About this exercise.
Search the entries below for the word "computer", then copy each line in which it is found.

------------------------

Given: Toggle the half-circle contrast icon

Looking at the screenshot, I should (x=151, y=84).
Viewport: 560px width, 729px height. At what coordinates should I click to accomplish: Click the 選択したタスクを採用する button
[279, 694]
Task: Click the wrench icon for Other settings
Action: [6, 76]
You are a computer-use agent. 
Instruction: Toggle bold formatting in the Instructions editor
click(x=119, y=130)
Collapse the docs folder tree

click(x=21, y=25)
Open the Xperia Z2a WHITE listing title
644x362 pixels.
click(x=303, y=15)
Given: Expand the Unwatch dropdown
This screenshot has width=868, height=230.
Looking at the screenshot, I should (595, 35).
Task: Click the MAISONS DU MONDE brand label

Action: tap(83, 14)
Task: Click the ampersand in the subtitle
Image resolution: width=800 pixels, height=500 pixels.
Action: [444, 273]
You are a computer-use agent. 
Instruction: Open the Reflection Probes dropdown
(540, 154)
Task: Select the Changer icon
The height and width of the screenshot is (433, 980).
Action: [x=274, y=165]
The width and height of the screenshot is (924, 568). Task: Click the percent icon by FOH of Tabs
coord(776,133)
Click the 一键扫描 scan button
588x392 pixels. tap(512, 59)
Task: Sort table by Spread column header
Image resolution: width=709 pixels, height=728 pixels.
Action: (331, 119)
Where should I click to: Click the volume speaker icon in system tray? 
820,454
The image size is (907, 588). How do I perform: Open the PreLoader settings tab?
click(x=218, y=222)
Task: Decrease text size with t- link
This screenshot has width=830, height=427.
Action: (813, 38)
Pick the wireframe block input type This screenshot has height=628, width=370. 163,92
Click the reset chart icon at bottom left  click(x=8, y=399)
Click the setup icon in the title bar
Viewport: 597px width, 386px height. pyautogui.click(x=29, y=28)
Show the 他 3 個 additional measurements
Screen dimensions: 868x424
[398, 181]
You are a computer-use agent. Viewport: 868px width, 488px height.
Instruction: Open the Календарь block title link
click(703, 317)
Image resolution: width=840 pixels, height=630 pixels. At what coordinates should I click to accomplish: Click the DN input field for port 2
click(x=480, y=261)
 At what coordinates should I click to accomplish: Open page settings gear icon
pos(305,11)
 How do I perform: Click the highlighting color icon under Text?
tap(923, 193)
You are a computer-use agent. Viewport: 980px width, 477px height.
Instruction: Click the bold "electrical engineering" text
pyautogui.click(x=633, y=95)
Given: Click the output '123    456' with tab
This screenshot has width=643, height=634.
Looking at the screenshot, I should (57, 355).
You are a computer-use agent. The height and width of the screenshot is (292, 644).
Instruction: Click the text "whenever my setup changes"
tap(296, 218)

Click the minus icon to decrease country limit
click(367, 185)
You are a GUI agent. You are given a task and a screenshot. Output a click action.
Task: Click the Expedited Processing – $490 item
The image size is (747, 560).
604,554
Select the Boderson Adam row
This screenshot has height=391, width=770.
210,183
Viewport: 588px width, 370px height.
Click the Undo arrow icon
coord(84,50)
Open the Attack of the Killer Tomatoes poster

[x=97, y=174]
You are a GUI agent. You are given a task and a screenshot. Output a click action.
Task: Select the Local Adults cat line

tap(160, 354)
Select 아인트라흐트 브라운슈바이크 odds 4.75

------------------------

Result of this exercise.
You are a computer-use agent. 
You are a computer-use agent. 
You are a computer-use agent. Viewport: 868px width, 488px height.
You are a computer-use agent. Viewport: 980px width, 477px height.
You are a computer-use agent. The height and width of the screenshot is (292, 644).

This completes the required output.